On campus, deciding how to respond usually falls to administrators, who lean heavily on the advice of law enforcement officials, often have little verified information to go on and only a few hours to make the call, and have a sense that they might be second-guessed no matter what. An administrator fears not reacting strongly enough when lives are at stake, but college and school officials say there are costs to overreacting — in policing expenses, lost classroom time, frayed nerves and the danger of encouraging copycat threats.

"It's a real dilemma, and it puts university administration and law enforcement, both, in a tough position, to evaluate those threats," said R. Douglas Schwandt, chief of the University of Missouri police. "Most recently, I think there's definitely a tendency to err on the side of caution."

In Missouri's case, officials learned of the social media threats from students in the evening, and within hours, police had determined that neither one had come from the immediate area. One person was arrested during the night, and another, farther away, was arrested late the next morning.

Officials decided not to advise people to change their routines, but some professors canceled classes and many students stayed in their dorms and apartments. Schwandt said he could not guess how the university would have reacted if the threats had originated nearby, or if neither person had been arrested by sunrise.

Both the substance of the threats and their context influence administrators' decisions. The threat at the University of Chicago was similar to those in Missouri, but it was more specific. The threat was also posted from somewhere in the city amid angry demonstrations there over the killing of a black youth by police, and the university was alerted to it by the FBI.
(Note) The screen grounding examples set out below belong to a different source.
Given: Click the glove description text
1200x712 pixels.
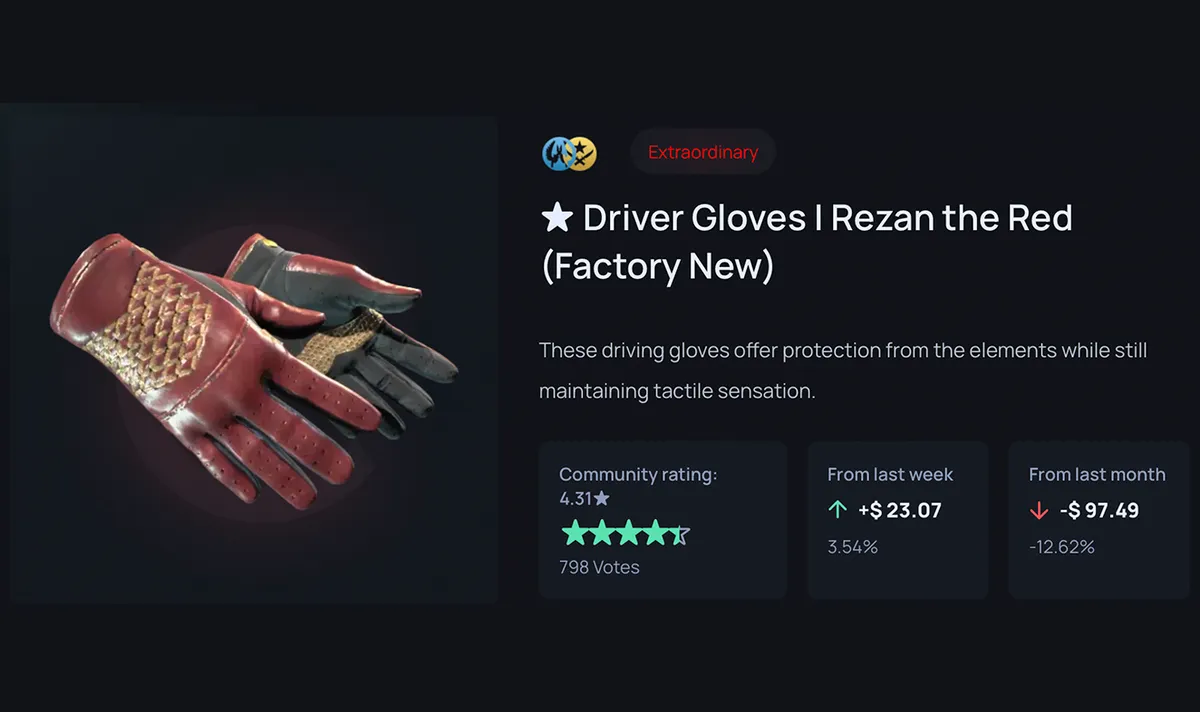Looking at the screenshot, I should (x=843, y=371).
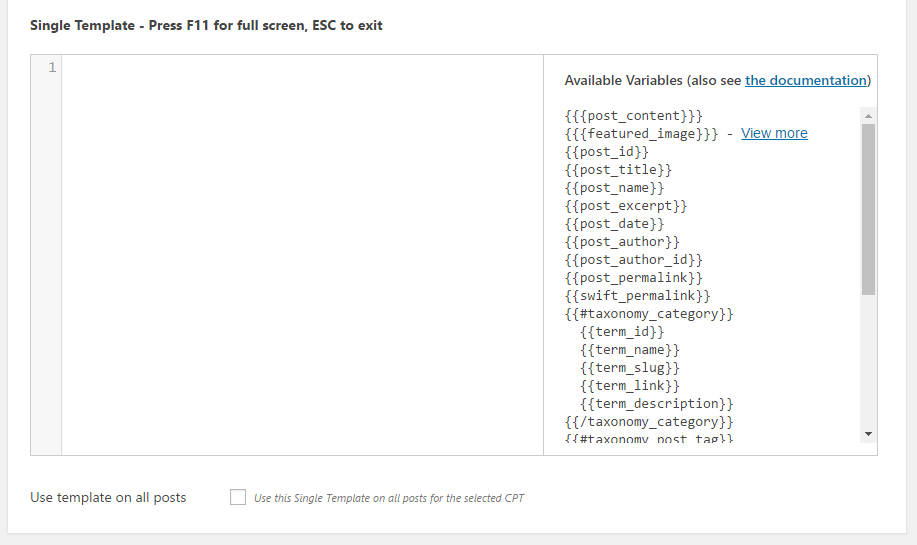Click inside the Single Template code editor
The height and width of the screenshot is (545, 917).
tap(302, 255)
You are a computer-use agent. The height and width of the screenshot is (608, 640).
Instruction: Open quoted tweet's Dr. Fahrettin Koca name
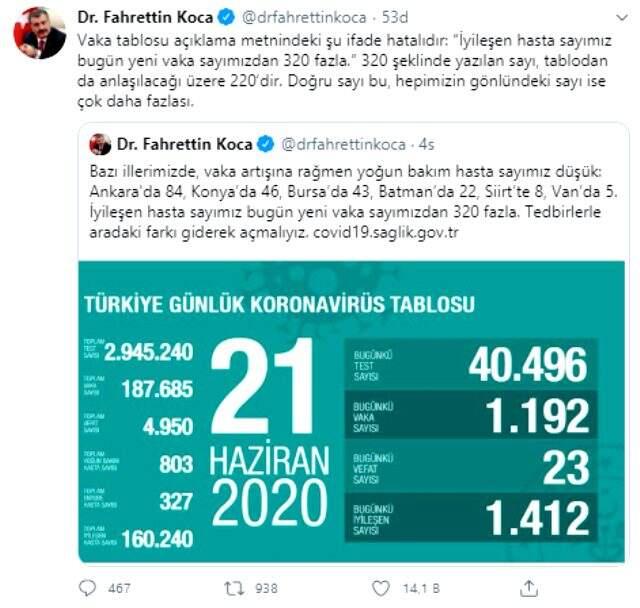click(184, 144)
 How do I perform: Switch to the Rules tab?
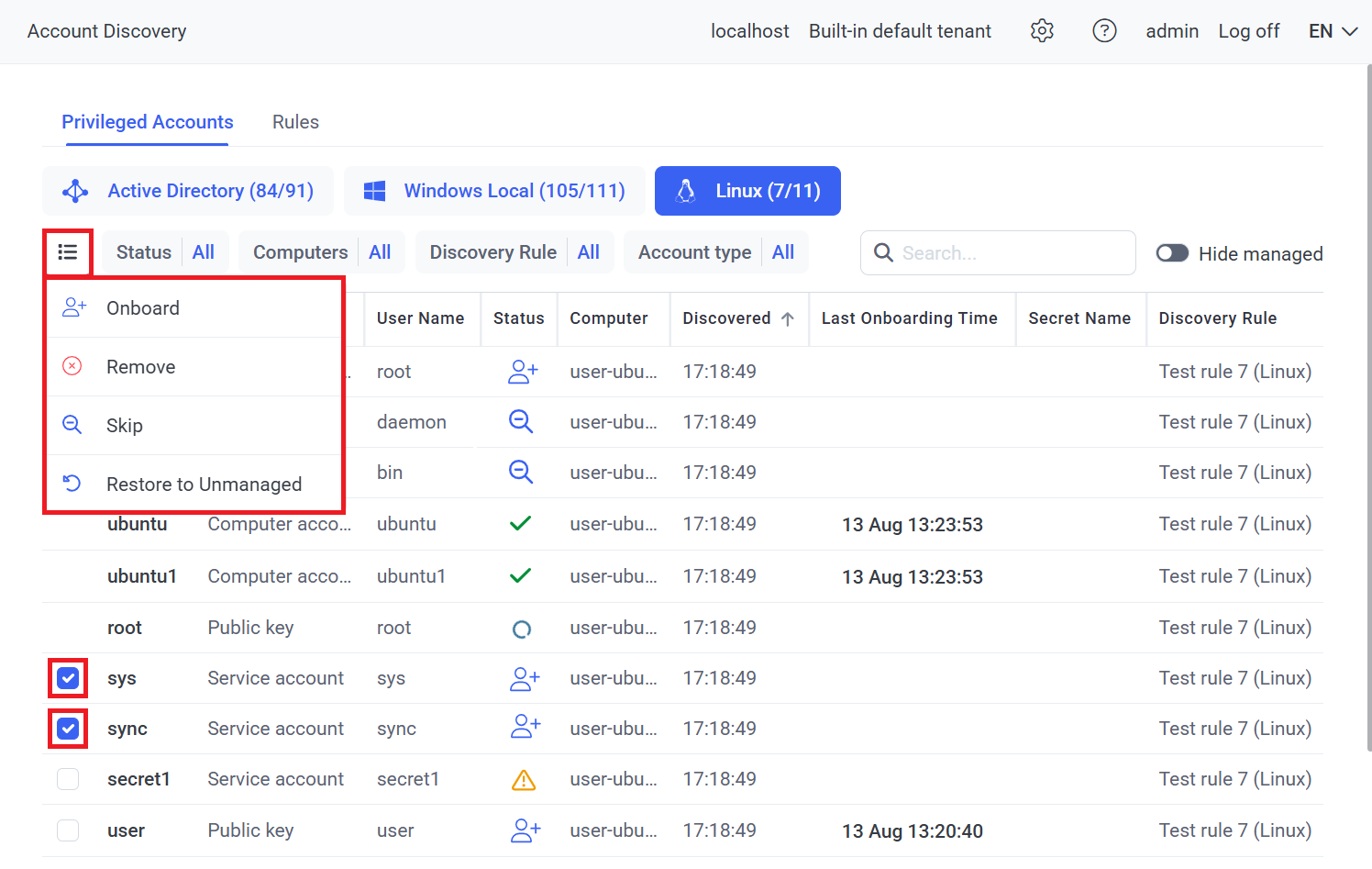click(295, 122)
In Los Angeles, when aides awakened the schools chancellor, Ramon C. Cortines, with news of an anonymous email threat, he had barely an hour to decide whether to cancel the school day and did not know that New York had received virtually the same message. As Cortines noted, the region was already on edge after the shootings in San Bernardino days earlier, which were said to have been inspired by jihadi terrorist groups, as the author of the email claimed to be.

In New York, officials did not learn of the threat until the school day had started. They quickly learned of the parallels with the Los Angeles threat, and they noted details in the email that signaled that it was less than credible. By the time similar threats reached other cities' schools, they were old news.

The most unusual case may have been that of Washington College, where a student who brandished a gun was expelled from his fraternity and his dorm, and faced both possible expulsion and criminal charges. He took a gun from his parents' home, and was seen on surveillance video buying ammunition in a store, then disappeared. Though he had made no threats, police warned his college and the high school he attended, in Cheltenham, Pennsylvania, that he might pose a danger. The student was later found dead from a self-inflicted gunshot wound.

Sheila Bair, the college president, said that when she shut down the college, she was thinking of shootings on campus by students in the past, including the one just weeks earlier, at Umpqua Community College in Oregon. And like other school officials around the country, she said parents and students want strong reactions; the criticism comes from outsiders.

"It feeds on itself, because the more you have incidents that do result in harm, the more sensitive people get, and the more strongly they react," she said. "You've got to put the safety of the students first. If someone's harmed, that's irreversible."

Conrad, in Nashua, said, "I've received one concern from a parent saying that we should have been open, but the overwhelming majority has been people saying they were glad we were closed for the day."